2.3. Search the data set

Depending on the user’s selection from the menu, your program should prompt the user for additional information and then do one of:
1. Search the dataset by title, using linear search. See Adapting linear search for title searches
  - When searching by title, your program should compare all data in lowercase format (so that user input is case insensitive) but displays results with their original case.
2. Search the dataset by publication year, using binary search. See Adapting binary search for publication year searches
3. Search the dataset by average rating, using linear search. See Adapting linear search for average rating searches
4. Exit the program.

2.4. Validate all input

You should ensure that the user provides valid input at all prompts.
- For validating menu options, the user can only type in options that you provide them.
- For validating publication year, any positive int up to 2024 is valid.
- For validating average rating, any float between 0.0 and 5.0 is valid.
  1. We have provided you with a function called is_numeric that you can use to check if a string is a float. This function is imported from the novels_lab library. The function works as follows:
    
    is_numeric("3.14") # returns True is_numeric("-3") # returns True is_numeric("3.1a") # returns False is_numeric("a") # returns False

2.5. Display the data

Uses formatted printing to show search results in a table format that fits in an 80-character wide terminal window. See Displaying matches

2.6. Example Output

Here are some examples of searching:
Here are some examples of handling valid/invalid input:
1. Example 4: Handling (in)valid input

2.7. Tips

2.7.1. Continue to use TDD

We strongly recommend that you create a top-down design with a fully fleshed out main and stubs for all other functions. However, you may not work with a partner on this lab. You don’t need to get approval from an instuctor for your design, though we’d be glad to review it with you in lab, office hours, or ninja sessions. You should only begin implementing the other functions after you have a clear plan in place for the structure of main.

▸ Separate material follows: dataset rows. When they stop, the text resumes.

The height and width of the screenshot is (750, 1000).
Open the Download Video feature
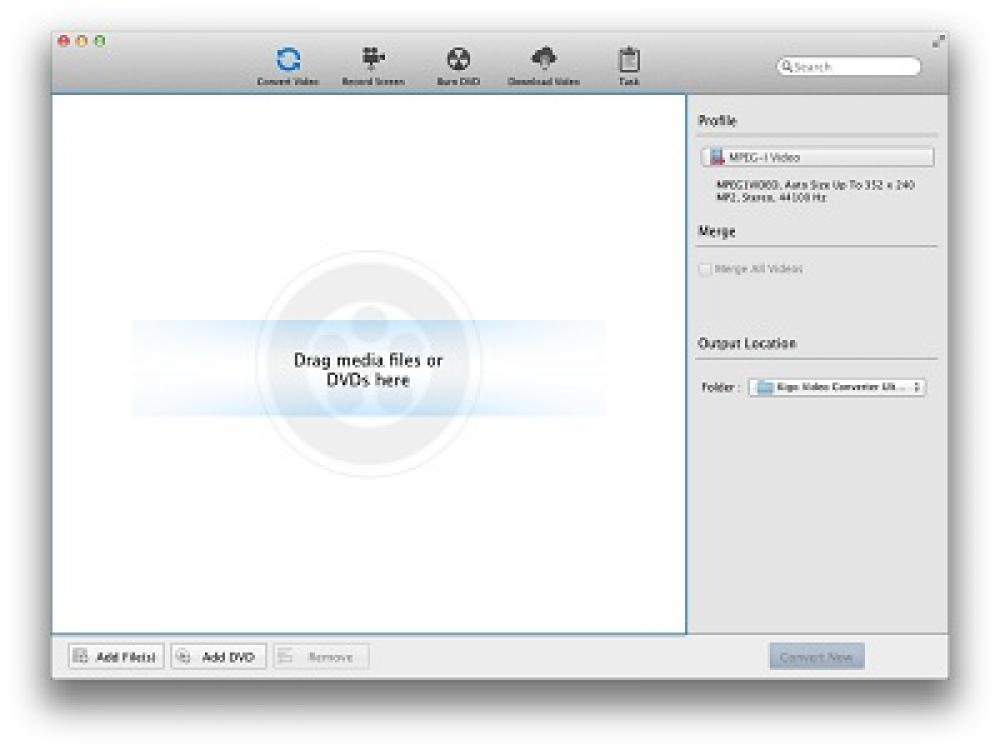click(x=544, y=60)
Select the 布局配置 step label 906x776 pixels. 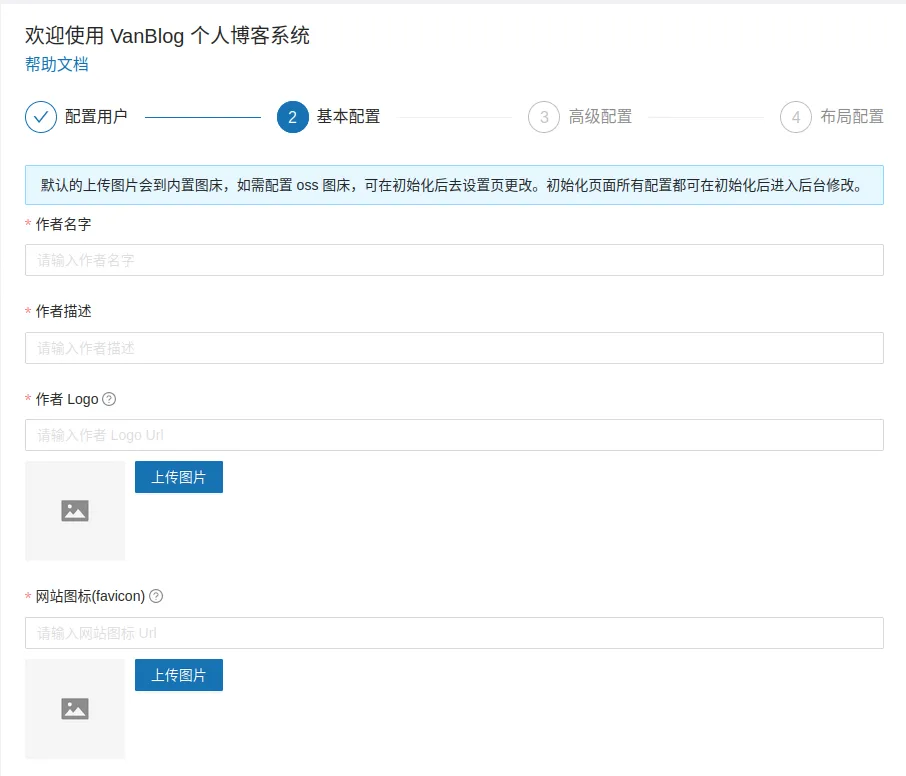[x=852, y=117]
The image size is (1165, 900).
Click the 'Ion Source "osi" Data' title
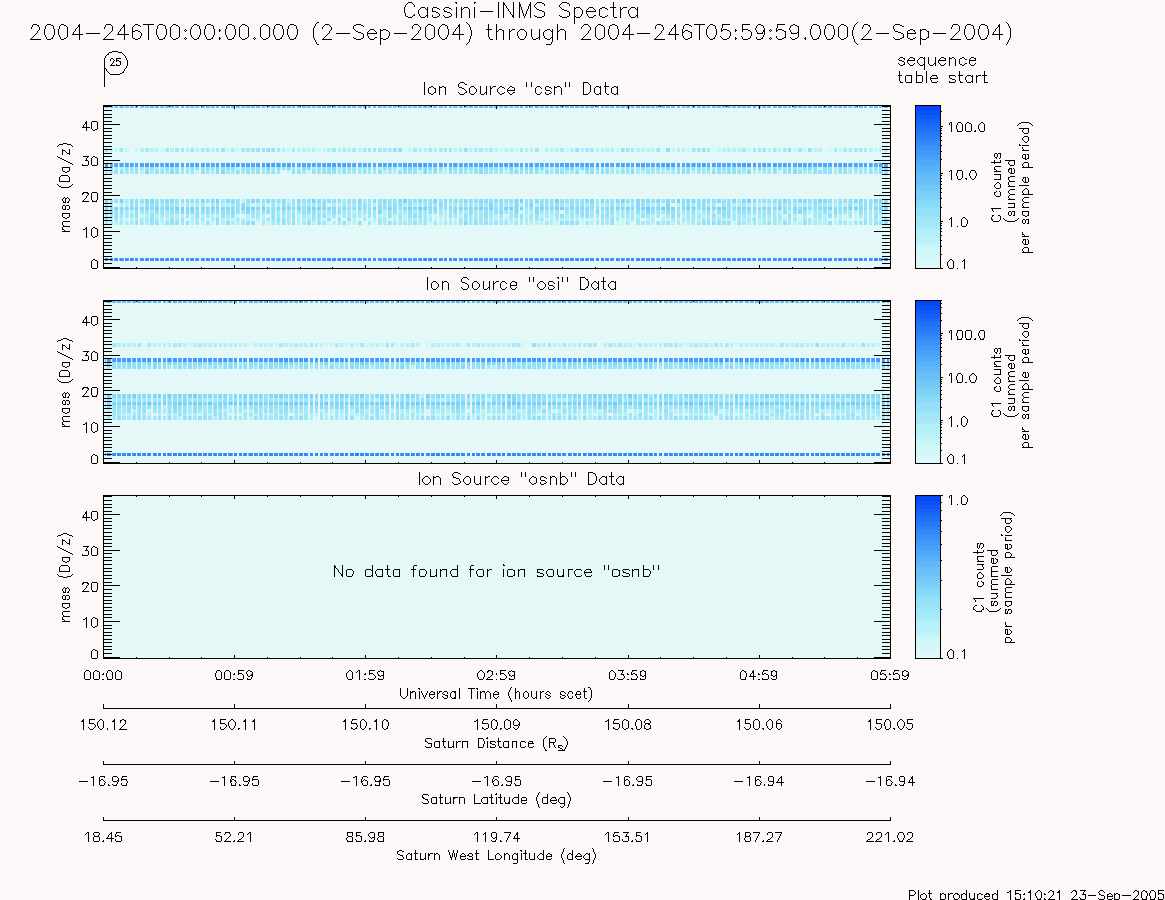(x=521, y=284)
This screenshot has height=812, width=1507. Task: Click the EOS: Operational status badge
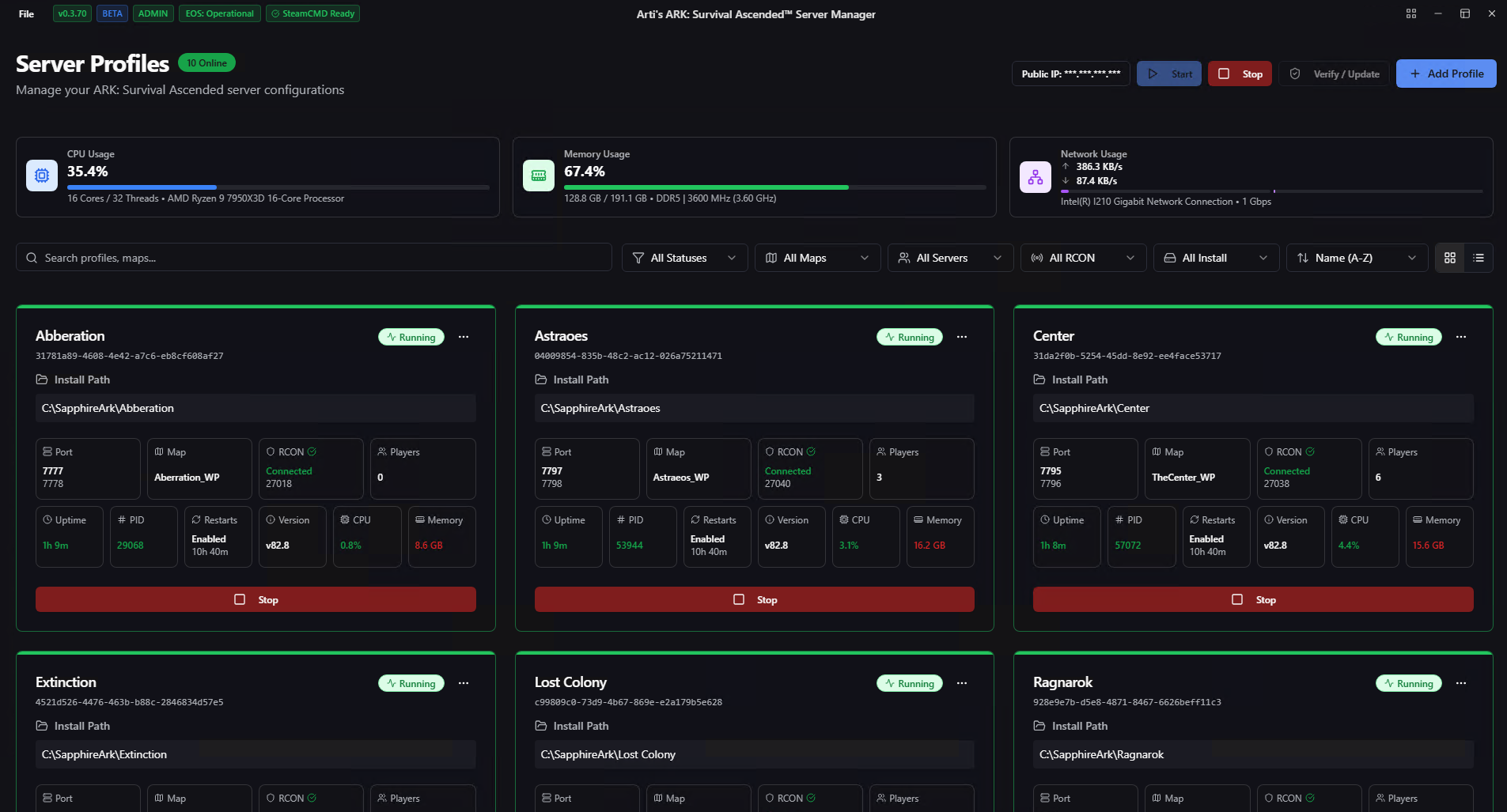tap(219, 13)
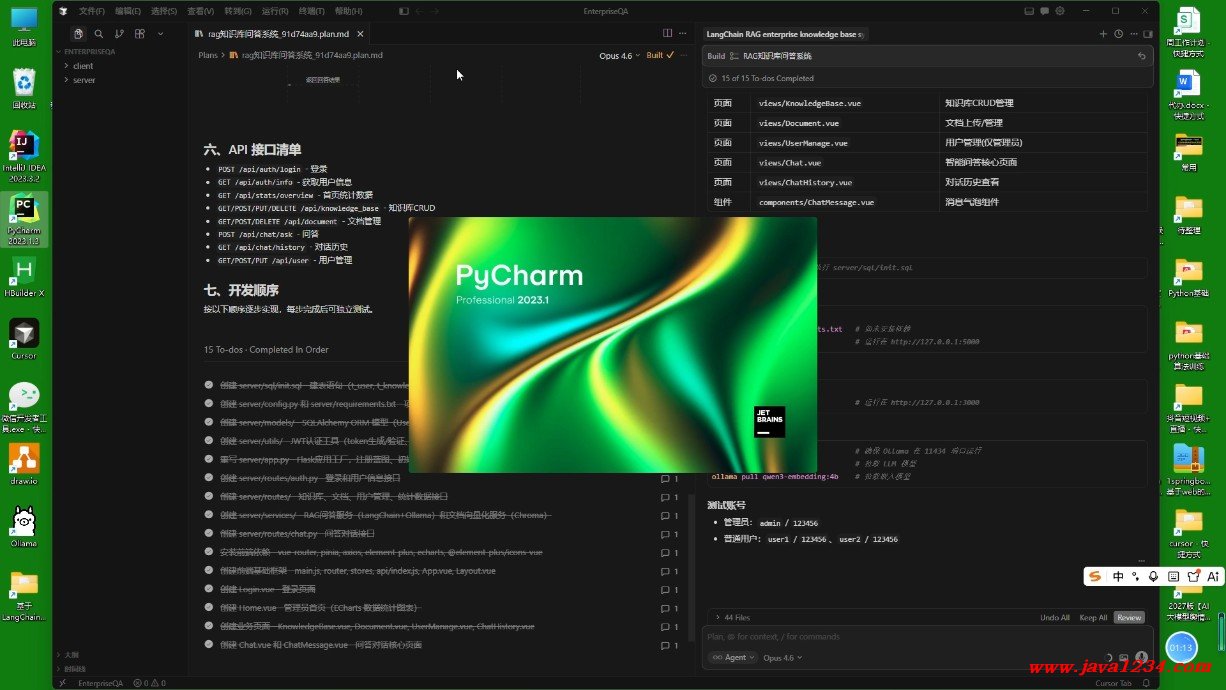Open the Agent mode dropdown
This screenshot has height=690, width=1226.
(x=733, y=657)
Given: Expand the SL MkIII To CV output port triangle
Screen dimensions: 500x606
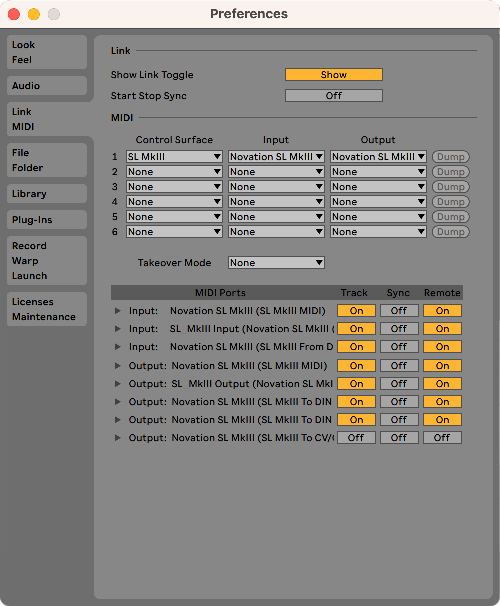Looking at the screenshot, I should pyautogui.click(x=118, y=438).
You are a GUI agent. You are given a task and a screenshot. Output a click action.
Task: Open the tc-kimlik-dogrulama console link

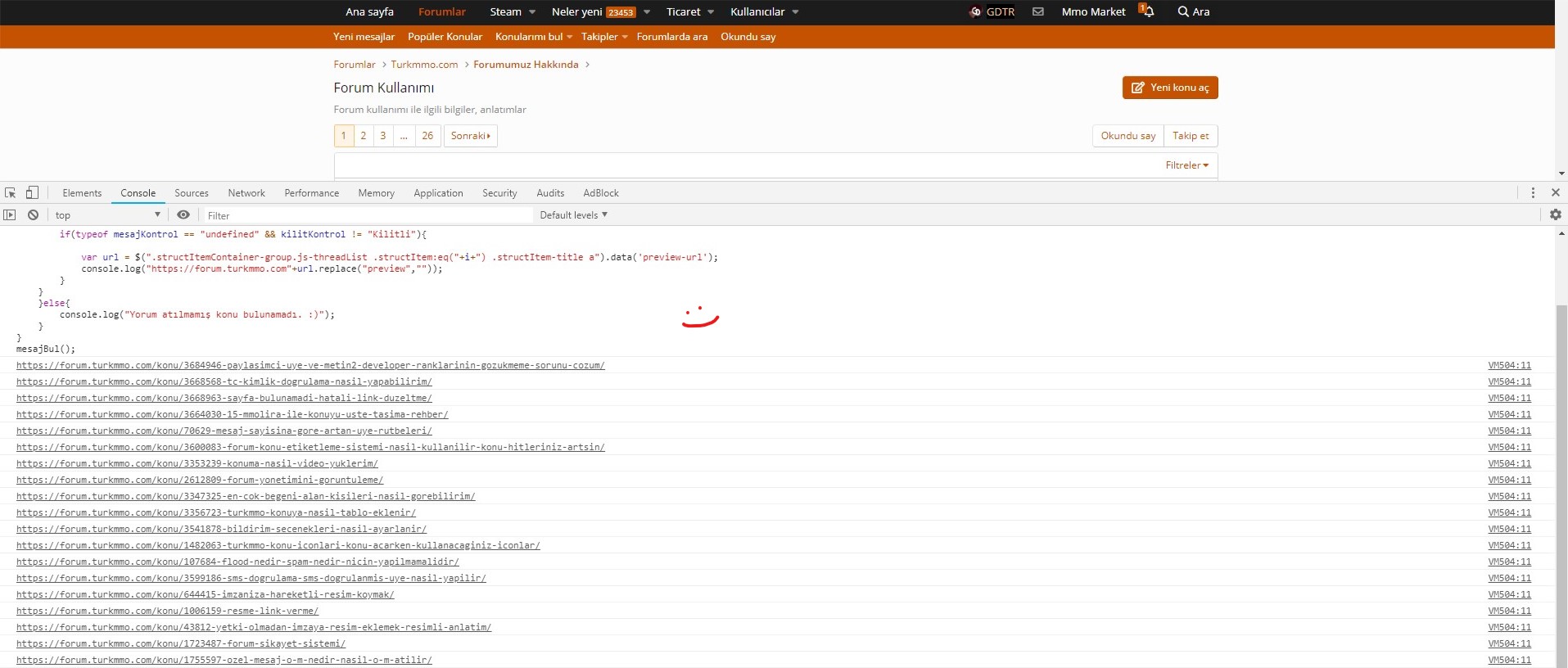224,381
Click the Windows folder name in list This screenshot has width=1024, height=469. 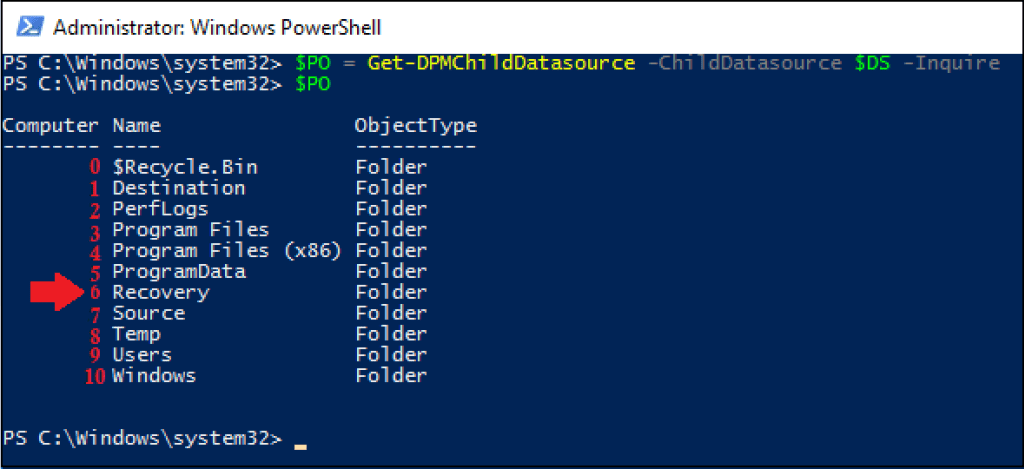click(154, 376)
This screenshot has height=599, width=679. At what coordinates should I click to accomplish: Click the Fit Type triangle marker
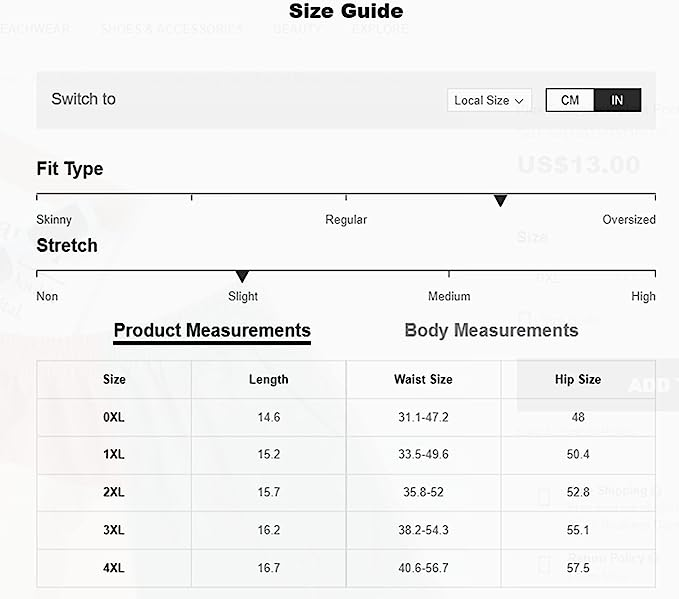501,201
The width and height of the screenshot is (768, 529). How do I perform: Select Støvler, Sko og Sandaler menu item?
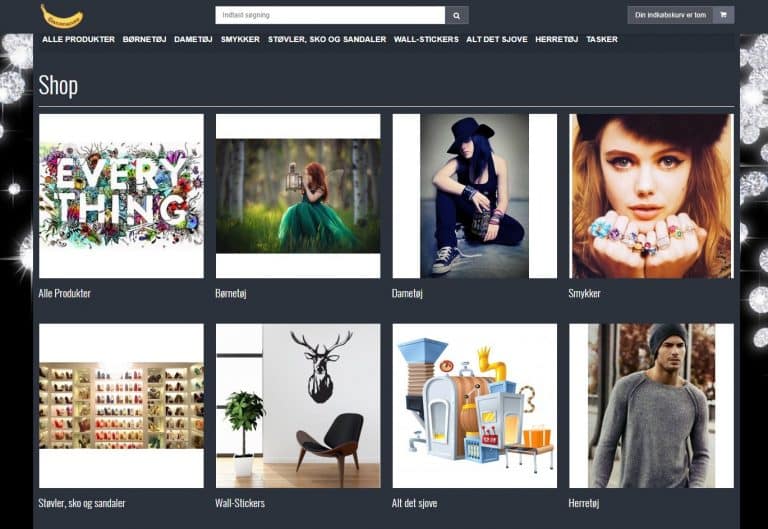coord(327,39)
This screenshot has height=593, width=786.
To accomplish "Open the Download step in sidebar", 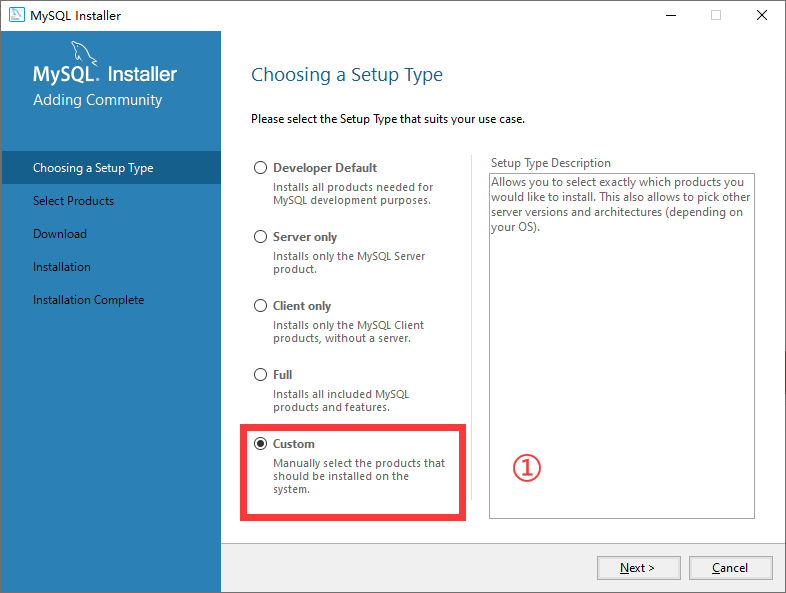I will click(60, 234).
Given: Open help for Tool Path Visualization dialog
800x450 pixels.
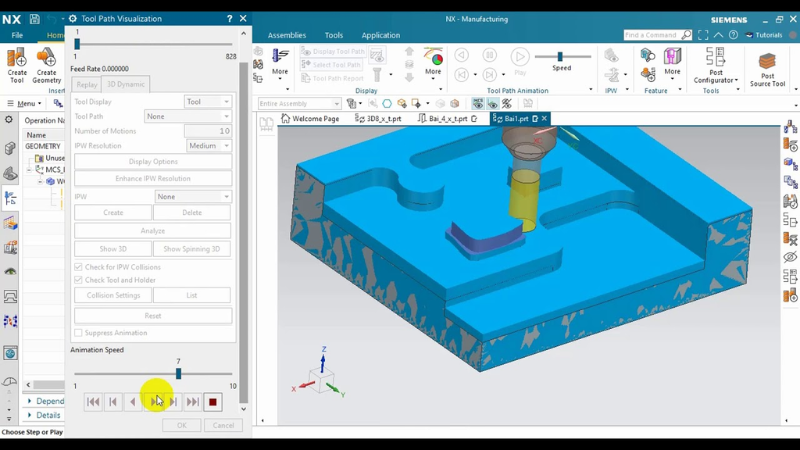Looking at the screenshot, I should point(230,19).
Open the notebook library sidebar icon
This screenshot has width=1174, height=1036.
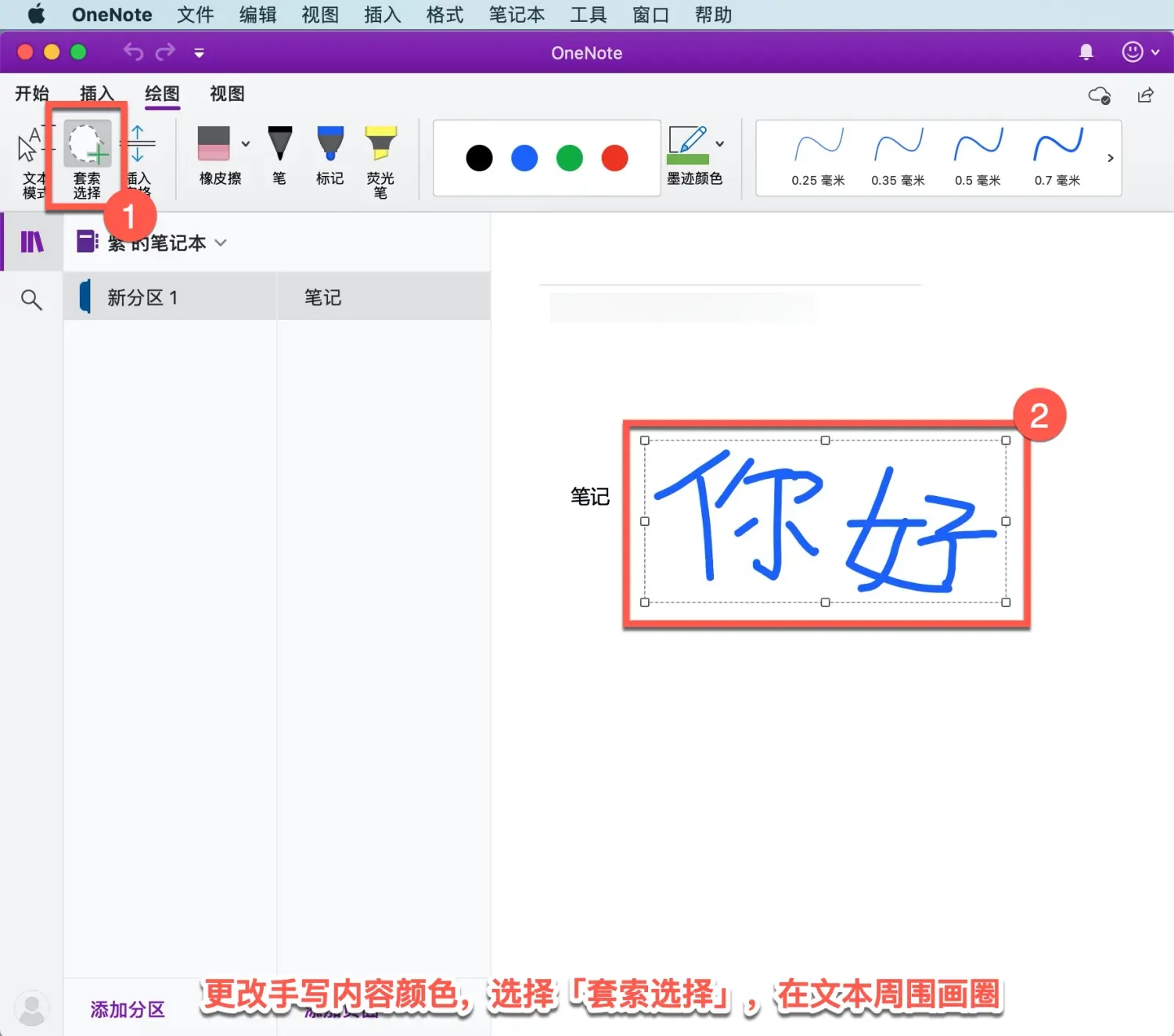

2.7.2. Create modular, reusable functions

Avoid duplicating similar code in multiple places throughout the program. Think about how you could re-use the same function. For example, we are doing two types of searches (linears search and binary search), but the results of those searches are displayed in exactly the same way. Consider having a function that takes in a list of search results and displays them. Then you could call this function for either type of search.

3. The `novels_lab` library

The lab comes with a novels_lab library that gives you several helpful tools intended to make this lab easier. To use the library, we’ve put this line at the top of your file:

from novels_lab import Novel, look_forward_backward, is_numeric

3.1. Novel class

The novels_lab library provides a Novel class, which encapsulates all the features needed to store one row of the data set. You can create an object of this class by calling the Novel constructor with each field of information passed in as separate parameters.

The Novel constructor takes 7 parameters shown in the table below (ignore the Getter Method column for now):

Table 2. Features of 500 Novels dataset with Getter Methods
Parameter	Type	Description	Getter Method
0	str	title	`get_title()`
1	str	author	`get_author()`
2	int	publication year	`get_year()`
3	str	the gender of the author	`get_gender()`
4	int	rank of the novel by how often it is held in libraries	`get_rank()`
5	float	the average rating on Goodreads	`get_avg_rating()`
6	int	the number of ratings on Goodreads	`get_num_ratings()`

Each line of the file contains these 7 parameters in the same order. For example, the line describing "Persuasion" by Jane Austen looks like this in the file (stored as a string):

Persuasion|Jane Austen|1818|female|89|4.15|697703

To create a Novel object that contains the data about this novel, you would write:

book = Novel('Persuasion', 'Jane Austen', 1818, 'female', 89, 4.15, 697703)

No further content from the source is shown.